Avec La ballade de Narayama et son étude sur les mœurs délétères du Japon médiéval, l'aspect documentaire, cher à Shôhei Imamura, rappelant à l'aspect primitif de l'homme, laissait un sentiment profond de déprime, en mettant très peu en valeur ses décors se concentrant sur ses personnages et leur comportement pour un portrait sans concession.
L'homme capable des pires horreurs, même envers ses parents, mû par l'instant de survie, rejoint ici la destinée des femmes, de leur corps objet, du désir qu'il suscite et de l'hypocrisie sociétale, freinant constamment leur émancipation.
Un début à l'identique pour une famille vivant en autarcie et une relation père fille pour un amour incestueux à suggérer le lien qui unit les deux êtres, mais également les viols consentis par les propriétaires terriens, ou plus tard à la ville, cette passion dévorante d'un homme sur le retour pour la jeunesse, prêt à toutes les bassesses, Le réalisateur traite de l'oppression et nous rappelle à ses métrages auxquels il faut s'accrocher tant l'émotion peut faire défaut et l'immersion difficile.
Quittant son village pour Tokyo, Tome, (Sachiko Hidari) d'abord exploitée en viendra à répéter le même comportement abusif lorsqu'elle même devient maquerelle et constatera encore les mêmes effets désastreux sur sa propre fille, Nobuko, (Jitsuko Yoshimura). Imamura s'étant rapproché d'une ancienne prostituée pour parfaire son portrait, un effet miroir de plusieurs destinées féminines, soumises aux mêmes aléas, que l'on trouvera certainement redondant et peut-être trop facile pour marquer le drame de leurs conditions.
Ce sixième métrage du cinéaste rappelle également par ses longueurs à Pluie noire. tourné quelques années plus tard. Un regard sur les ravages de bombe atomique où les flashbacks sont remplacés ici, par des arrêts sur image, laissant les photos parler d'elles-mêmes. Un curieux roman-photos, ne choisissant pas toujours les plus parlantes. La pauvreté, la condition des paysans, le travail aux usines, les abus, la guerre, la défaite et les déceptions amoureuses, sans en oublier comme pour La Ballade, une présence invisible d'une déesse de la montagne, guidant les habitants du village dans l'adversité, mais sans en pénétrer l'univers fantasmagorique, tout un melting-pot auquel s'ajoutent les multiples ellipses qui sapent la fluidité du métrage et empêchent une totale adhésion.

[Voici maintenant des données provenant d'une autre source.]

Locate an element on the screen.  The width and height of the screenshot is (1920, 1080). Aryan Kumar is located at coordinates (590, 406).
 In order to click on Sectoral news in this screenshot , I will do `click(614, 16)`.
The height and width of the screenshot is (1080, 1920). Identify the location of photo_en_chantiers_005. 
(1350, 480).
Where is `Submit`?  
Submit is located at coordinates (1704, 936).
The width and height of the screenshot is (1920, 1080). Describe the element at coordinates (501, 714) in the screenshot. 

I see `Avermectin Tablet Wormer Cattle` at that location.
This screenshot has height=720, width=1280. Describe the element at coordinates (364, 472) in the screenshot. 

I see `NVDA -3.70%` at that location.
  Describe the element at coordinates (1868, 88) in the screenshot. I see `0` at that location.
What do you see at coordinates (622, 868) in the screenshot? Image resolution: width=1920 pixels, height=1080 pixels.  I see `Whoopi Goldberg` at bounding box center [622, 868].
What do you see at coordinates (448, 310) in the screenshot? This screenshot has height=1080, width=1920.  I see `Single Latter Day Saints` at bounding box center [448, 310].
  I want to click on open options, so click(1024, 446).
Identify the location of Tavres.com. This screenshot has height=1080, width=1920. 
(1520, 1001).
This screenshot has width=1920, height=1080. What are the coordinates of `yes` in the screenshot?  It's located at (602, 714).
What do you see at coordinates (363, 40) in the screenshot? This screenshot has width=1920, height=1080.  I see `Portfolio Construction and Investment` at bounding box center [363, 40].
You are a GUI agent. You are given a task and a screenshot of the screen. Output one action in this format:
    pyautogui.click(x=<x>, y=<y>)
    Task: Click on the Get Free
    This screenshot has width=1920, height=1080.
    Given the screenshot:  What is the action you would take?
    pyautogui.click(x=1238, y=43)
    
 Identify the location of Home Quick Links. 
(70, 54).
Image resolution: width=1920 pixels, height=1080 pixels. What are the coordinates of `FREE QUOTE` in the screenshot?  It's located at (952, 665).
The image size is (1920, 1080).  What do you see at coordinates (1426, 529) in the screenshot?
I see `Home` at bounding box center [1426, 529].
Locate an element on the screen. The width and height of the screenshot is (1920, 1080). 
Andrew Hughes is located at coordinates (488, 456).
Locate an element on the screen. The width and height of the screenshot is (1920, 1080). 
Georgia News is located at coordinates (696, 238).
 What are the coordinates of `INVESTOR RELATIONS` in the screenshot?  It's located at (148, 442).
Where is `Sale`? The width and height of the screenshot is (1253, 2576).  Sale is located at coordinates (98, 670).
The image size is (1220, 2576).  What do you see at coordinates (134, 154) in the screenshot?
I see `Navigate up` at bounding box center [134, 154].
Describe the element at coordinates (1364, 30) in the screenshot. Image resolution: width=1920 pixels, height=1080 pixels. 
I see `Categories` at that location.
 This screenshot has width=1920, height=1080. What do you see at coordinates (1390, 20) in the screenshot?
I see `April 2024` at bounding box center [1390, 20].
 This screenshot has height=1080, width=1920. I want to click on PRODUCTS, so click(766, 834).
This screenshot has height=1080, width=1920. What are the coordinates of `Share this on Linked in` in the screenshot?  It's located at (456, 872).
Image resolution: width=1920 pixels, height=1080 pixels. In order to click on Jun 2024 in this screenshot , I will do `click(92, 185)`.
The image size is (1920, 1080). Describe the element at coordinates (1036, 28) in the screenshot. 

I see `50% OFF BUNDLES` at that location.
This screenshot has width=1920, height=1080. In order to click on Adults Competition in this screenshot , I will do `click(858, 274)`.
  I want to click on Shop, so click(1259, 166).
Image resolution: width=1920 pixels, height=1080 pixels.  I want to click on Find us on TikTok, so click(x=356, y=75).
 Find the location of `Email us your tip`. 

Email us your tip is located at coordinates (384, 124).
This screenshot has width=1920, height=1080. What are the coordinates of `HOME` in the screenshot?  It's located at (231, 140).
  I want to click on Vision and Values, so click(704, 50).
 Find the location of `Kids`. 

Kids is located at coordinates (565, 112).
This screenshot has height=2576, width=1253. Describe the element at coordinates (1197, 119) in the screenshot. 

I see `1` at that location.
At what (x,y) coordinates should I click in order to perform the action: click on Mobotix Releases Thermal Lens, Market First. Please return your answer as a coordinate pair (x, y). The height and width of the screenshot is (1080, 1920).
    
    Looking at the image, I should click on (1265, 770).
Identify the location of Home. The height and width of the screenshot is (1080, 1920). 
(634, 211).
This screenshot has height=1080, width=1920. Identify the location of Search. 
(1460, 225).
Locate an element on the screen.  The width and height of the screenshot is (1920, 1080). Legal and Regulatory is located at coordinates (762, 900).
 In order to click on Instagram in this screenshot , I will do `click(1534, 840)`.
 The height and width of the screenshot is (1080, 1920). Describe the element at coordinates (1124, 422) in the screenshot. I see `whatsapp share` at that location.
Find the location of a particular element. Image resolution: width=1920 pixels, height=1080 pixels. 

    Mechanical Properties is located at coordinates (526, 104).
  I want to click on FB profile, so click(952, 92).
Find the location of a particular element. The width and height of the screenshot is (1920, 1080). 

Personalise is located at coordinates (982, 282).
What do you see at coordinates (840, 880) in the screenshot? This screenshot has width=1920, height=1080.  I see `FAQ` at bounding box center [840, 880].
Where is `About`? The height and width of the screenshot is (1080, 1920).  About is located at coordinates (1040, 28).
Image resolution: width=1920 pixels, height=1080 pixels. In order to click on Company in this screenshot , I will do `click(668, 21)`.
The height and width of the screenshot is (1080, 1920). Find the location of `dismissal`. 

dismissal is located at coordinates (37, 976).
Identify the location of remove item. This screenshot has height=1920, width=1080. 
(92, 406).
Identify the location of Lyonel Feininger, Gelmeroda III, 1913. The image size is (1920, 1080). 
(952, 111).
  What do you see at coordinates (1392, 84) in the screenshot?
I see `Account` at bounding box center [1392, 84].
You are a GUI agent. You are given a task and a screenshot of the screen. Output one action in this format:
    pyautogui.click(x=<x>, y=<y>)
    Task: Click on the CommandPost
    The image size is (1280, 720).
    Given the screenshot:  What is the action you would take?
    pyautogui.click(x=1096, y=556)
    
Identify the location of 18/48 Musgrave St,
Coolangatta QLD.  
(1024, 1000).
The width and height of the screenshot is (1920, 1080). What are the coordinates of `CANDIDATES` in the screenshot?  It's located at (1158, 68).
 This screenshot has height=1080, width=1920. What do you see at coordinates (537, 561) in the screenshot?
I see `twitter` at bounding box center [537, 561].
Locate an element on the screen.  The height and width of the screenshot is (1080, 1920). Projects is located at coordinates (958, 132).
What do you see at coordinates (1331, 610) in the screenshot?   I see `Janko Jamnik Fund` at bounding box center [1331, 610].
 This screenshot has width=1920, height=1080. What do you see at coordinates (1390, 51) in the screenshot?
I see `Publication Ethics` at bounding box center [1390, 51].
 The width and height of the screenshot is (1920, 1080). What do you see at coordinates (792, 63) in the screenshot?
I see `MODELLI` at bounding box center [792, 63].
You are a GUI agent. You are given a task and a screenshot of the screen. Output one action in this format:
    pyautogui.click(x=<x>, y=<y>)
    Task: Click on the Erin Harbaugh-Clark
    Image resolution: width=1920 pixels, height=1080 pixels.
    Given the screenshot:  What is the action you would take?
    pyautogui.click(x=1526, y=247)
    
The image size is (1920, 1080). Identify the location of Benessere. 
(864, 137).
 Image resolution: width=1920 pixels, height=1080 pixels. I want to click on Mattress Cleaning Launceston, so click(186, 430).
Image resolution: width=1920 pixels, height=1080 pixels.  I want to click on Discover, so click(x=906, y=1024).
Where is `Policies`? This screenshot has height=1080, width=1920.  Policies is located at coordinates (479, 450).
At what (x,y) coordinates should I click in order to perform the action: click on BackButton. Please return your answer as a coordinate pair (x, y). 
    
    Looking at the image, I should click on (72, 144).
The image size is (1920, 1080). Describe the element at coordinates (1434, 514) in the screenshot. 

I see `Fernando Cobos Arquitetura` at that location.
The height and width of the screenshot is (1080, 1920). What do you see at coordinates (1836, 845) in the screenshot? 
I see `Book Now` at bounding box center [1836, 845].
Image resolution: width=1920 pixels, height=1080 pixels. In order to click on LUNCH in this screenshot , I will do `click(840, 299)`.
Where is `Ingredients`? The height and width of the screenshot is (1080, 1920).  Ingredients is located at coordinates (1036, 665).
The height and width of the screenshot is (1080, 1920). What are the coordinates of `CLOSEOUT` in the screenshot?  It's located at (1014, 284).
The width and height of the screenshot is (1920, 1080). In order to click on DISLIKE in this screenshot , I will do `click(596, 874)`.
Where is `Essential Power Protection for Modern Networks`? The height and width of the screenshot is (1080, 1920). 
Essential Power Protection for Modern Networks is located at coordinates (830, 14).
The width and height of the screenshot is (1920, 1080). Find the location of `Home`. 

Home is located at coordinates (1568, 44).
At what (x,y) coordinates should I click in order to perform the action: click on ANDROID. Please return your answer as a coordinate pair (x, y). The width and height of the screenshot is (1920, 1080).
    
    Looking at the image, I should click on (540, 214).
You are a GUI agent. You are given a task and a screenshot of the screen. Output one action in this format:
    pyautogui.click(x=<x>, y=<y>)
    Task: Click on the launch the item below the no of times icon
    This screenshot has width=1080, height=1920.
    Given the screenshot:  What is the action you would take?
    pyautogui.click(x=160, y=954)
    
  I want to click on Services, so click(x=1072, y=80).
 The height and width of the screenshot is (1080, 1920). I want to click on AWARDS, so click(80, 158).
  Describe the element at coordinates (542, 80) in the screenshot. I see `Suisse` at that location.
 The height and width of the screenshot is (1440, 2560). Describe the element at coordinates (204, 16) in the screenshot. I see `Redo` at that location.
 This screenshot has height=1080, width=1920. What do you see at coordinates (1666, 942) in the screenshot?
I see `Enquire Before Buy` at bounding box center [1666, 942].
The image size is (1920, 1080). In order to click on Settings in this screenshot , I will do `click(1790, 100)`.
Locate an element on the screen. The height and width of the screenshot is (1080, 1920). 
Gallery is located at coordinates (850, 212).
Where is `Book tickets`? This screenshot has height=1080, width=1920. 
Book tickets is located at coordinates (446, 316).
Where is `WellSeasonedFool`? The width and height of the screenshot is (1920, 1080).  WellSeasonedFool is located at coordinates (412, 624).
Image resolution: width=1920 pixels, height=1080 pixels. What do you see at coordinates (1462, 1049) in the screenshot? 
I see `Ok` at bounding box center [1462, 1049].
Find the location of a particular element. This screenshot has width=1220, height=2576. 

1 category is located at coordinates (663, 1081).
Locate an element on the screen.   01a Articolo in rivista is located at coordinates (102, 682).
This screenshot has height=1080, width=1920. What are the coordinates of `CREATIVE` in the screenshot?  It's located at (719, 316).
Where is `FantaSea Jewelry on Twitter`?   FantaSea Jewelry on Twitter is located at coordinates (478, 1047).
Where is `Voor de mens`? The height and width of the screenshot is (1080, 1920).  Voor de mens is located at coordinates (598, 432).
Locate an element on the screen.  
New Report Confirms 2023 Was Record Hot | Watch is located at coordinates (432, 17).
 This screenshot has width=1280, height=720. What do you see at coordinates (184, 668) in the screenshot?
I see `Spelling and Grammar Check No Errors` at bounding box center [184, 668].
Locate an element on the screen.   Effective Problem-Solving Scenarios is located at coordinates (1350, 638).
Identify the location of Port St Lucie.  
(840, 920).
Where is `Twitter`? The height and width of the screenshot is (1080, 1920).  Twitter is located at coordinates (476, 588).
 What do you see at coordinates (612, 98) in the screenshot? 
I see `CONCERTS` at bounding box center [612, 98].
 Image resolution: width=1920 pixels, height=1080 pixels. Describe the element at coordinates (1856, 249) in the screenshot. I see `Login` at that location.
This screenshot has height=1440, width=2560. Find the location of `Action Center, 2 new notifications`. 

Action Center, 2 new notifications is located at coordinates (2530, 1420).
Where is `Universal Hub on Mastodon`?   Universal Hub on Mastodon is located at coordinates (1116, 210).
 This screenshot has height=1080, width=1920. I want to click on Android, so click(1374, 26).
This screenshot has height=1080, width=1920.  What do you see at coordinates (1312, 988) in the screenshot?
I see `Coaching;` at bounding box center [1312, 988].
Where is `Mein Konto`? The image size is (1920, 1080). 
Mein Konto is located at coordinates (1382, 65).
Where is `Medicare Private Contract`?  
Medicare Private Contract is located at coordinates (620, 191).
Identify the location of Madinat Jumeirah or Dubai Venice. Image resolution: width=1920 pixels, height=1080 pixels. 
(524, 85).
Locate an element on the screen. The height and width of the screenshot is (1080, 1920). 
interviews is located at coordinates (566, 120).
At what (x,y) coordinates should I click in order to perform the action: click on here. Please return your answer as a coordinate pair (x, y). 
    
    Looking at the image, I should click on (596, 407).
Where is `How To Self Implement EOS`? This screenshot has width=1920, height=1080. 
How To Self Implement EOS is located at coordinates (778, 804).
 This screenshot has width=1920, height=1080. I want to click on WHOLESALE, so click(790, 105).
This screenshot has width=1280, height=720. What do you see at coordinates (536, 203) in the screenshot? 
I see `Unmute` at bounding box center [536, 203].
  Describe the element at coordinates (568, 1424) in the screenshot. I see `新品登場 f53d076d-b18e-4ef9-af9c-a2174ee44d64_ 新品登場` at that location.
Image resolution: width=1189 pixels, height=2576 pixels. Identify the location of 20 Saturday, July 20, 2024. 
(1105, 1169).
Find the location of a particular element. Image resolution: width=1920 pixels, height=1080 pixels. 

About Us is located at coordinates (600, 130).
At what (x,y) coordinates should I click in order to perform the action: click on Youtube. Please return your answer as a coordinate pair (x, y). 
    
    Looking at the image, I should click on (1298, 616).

Si Mikio Naruse a su traiter avec brio la femme, et sur le même thème avec Une femme monte l'escalier, soignant sa mise en scène, on trouve ici l'importance des personnages mais au détriment d'une qualité d'image et de mise en valeur des décors, On pense aussi à Kenji Mizoguchi et son film La rue de la honte pour l'esclavage sexuel, les quelques touches d'humour en moins.
Imamura dans ses partis pris cliniques n'en est pas moins un cinéaste à suivre même si le noir et blanc de circonstance, et les quelques plans suggérant à merveille l'enfermement, ont du mal à nous sortir de la froideur ambiante.
On peut également être étonné du titre du film, Chroniques entomologiques du Japon qui nous suggère le trajet tel Sysiphe, de l'insecte en seule introduction, avançant tant bien que mal le long d'une butte. Faible métaphore pour retranscrire le long voyage de Tome, de sa naissance à sa vie de femme, de sa séduction de jeune fille à la femme vieillie et laissée pour compte, du monde rural à la ville, avant une prise de conscience tardive, tout ceci en regard d'un Japon en mutation sur plusieurs décennies.
Si les propriétaires terriens devront partager leurs terres avec la nouvelle loi agraire, et offrir aux paysans leur propre exploitation, on retrouve du cinéaste sa critique de l'occidentalisation pour en suggérer la perdition et le changement radical de Tome.
Et comme encore pour La ballade les retrouvailles familiales à venir, rassurent et offrent ce soupçon d'optimisme si rare, du cinéaste. Pour Nobuko le monde de la terre et l'espoir qu'il suscite par la simplicité d'une vie sans compromission, le refus de la manipulation et des miroirs aux alouettes, laisse poindre l'espoir pour ces femmes à choisir leur chemin pour un beau pied de nez au patriarcat.